I once worked on a pulp and paper project in western Canada.
The consulting firm
I worked for was designing the piping for an evaporator set. Evaporators take the black liquor that is produced in the cooking of the wood fibers (the pulping process) and evaporate most of the water away, leaving a flammable liquid that can be burned in boilers to produce steam. The process also recovers most of the chemicals used in the pulping process. We had about seven large stainless steel vessels that had nozzles protruding at all kinds of odd angles. Our piping was designed to attach to these nozzles. The piping spools had been prefabricated, and due to some problems with the way the nozzles were fabricated, the contractor was having trouble with the fit-up. The nozzles had been fabricated out of plate, and when they were rolled the ends were out of plane. It really was a poorly made fitting, and demanded a lot of grinding to mate with the adjoining pipe. The contractor wanted a cost extra to cut off the nozzles and reweld a new longer length of pipe, which would cause a redesign of our piping. I was the site engineer and suggested that the contractor cut the nozzle back a bit so that it would be in the same plane, and then insert a short pup to which the remainder of my piping could be welded. You cant do that! Thats against code!
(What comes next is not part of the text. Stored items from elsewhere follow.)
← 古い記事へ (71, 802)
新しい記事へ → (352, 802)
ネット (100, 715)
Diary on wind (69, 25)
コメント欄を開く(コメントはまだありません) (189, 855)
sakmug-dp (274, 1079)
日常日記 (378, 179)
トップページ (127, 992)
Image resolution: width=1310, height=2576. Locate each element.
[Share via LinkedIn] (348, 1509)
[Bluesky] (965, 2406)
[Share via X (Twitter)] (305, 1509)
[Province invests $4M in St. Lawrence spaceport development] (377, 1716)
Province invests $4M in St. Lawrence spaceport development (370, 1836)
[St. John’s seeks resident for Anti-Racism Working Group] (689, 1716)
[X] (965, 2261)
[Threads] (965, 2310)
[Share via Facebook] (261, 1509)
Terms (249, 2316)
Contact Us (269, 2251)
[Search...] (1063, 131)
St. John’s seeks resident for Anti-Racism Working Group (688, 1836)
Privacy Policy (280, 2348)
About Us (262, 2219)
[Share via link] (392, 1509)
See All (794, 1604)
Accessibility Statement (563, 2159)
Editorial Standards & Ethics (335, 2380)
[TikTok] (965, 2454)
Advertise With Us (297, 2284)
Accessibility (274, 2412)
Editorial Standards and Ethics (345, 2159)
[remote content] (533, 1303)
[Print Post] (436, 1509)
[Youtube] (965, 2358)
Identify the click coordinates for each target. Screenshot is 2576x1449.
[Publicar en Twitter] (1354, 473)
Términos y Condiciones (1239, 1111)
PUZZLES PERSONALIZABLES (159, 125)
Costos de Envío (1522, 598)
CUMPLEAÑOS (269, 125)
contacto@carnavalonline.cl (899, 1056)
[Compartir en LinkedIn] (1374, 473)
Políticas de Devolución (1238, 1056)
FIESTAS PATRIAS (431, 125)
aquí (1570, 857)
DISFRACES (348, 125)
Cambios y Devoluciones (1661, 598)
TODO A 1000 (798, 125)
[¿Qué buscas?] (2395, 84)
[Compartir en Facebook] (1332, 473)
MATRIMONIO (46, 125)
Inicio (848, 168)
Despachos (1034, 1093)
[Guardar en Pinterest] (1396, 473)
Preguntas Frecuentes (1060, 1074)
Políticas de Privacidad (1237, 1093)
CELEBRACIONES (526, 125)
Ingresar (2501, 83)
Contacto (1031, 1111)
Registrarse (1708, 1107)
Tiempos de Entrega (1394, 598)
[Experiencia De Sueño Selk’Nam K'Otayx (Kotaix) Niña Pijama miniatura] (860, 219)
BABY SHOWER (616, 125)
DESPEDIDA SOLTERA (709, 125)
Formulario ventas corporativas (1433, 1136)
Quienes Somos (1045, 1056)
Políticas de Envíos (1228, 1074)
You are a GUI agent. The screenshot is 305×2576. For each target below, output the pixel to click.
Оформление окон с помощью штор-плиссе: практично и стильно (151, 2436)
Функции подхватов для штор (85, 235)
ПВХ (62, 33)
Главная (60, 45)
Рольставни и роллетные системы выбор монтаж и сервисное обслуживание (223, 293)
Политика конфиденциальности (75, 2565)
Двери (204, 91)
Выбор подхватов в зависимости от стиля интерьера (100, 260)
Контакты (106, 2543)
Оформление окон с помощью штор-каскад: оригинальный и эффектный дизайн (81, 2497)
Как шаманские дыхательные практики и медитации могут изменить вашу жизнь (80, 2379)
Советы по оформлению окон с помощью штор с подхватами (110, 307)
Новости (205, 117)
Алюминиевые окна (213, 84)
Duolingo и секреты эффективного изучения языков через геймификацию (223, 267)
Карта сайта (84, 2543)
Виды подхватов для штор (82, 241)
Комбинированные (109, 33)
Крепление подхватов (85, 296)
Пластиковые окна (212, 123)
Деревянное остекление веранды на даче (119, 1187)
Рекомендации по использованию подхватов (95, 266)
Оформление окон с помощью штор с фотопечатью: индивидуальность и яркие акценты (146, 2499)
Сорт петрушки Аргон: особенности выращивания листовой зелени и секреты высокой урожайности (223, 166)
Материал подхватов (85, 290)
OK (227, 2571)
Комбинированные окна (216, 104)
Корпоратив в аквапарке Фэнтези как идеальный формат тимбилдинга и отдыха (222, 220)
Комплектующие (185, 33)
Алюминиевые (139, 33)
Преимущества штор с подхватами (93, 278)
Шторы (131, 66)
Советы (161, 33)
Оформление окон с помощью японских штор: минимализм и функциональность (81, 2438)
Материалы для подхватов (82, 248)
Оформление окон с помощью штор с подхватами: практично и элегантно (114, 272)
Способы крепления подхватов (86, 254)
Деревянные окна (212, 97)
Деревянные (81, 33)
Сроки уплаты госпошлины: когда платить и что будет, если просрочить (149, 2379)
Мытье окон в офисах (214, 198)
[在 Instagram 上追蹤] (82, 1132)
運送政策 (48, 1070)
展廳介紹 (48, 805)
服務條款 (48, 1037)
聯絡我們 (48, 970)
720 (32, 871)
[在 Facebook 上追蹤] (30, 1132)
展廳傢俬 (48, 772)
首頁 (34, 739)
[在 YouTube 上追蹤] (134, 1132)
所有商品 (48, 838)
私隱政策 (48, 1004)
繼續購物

No pup length can be less than half of the pipe diameter. I didnt have a copy of the code, and I didnt challenge the contractor to cite the code reference of which he spoke. Had I bothered to ask him the details of the particular code, I would have learned that he did not know. He couldnt have known, because there is no such code that prohibits welding a short pup . Many contractors are code-savvy; many are not. To cite the codes is to speak with authority. It can be intimidating to challenge someone who appears to stand on firmer technical ground. But very often when you challenge someone to produce the code reference, you will find that it does not exist. Many contractors and engineers have been trained to believe that something is part of a code when in fact it is not. They were told early in their career that something is code, or something violates a code. So without consulting the appropriate code to determine the validity of such a claim, it becomes part of the prejudices and superstitions that they bring to the job site. In the case of a pipe fitter, who could blame him for not consulting a code?